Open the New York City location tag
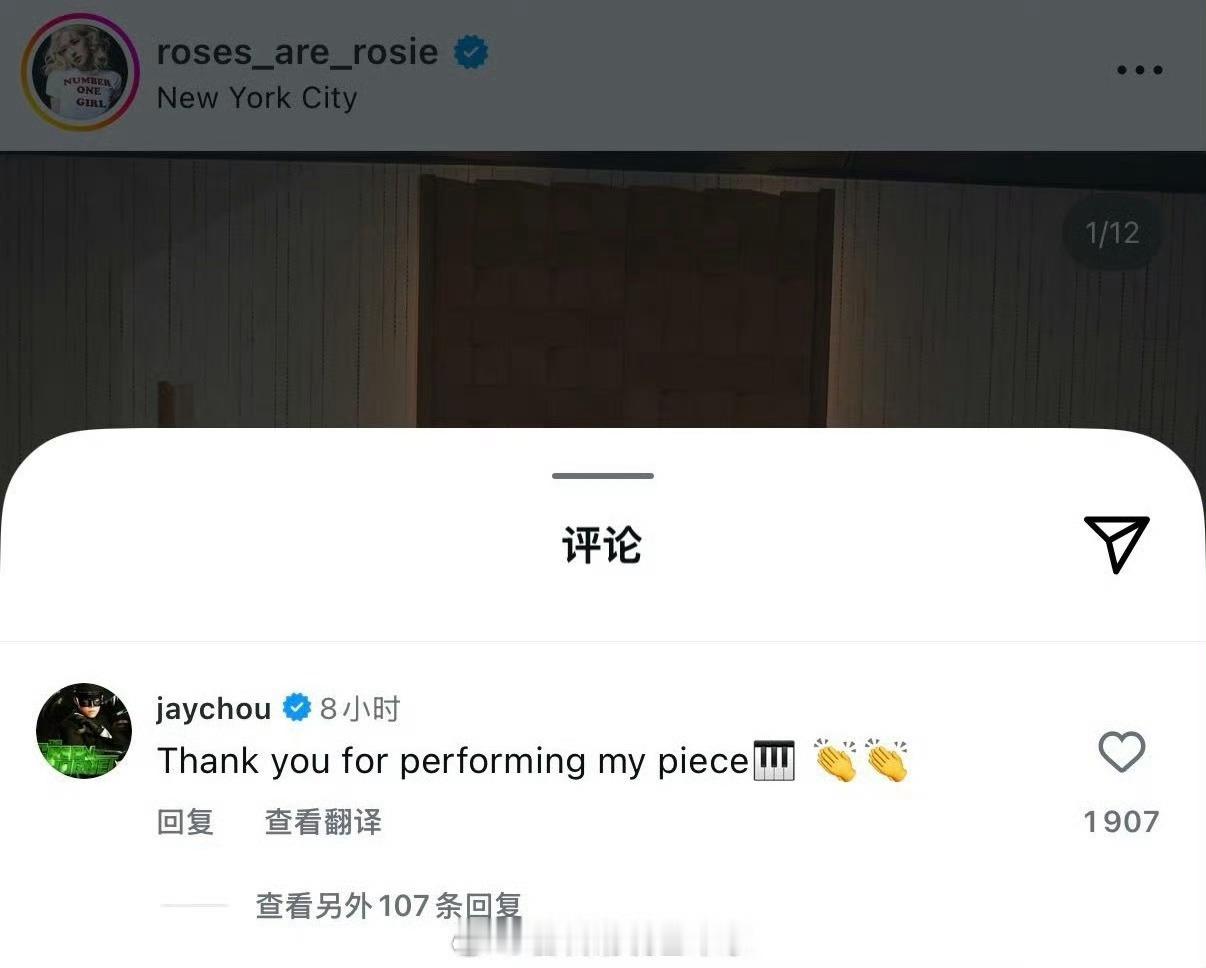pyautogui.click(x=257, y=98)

...

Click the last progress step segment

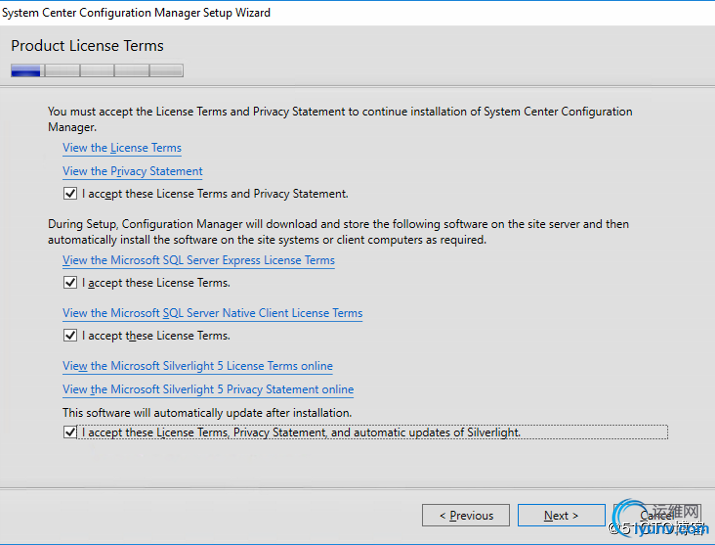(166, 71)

* * *

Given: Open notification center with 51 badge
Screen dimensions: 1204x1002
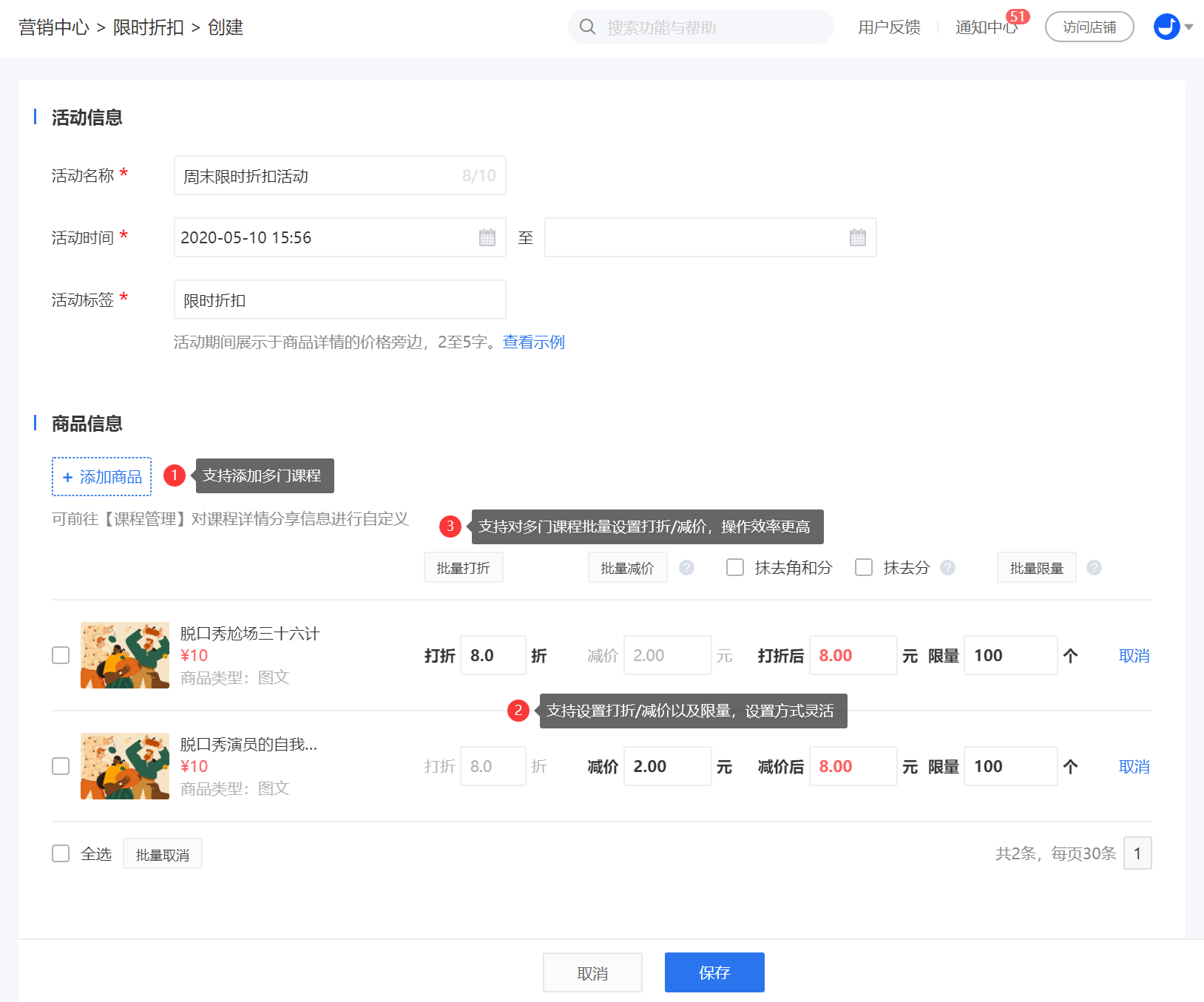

## DIRECTIONS FOR THIS TASK
Retype the records above, but only those lines that fall between the line containing "Given: Open notification center with 51 badge" and the line containing "Screen dimensions: 1204x1002", with both of those lines included, exactly as written.

## SOLUTION FOR THIS PROBLEM
Given: Open notification center with 51 badge
Screen dimensions: 1204x1002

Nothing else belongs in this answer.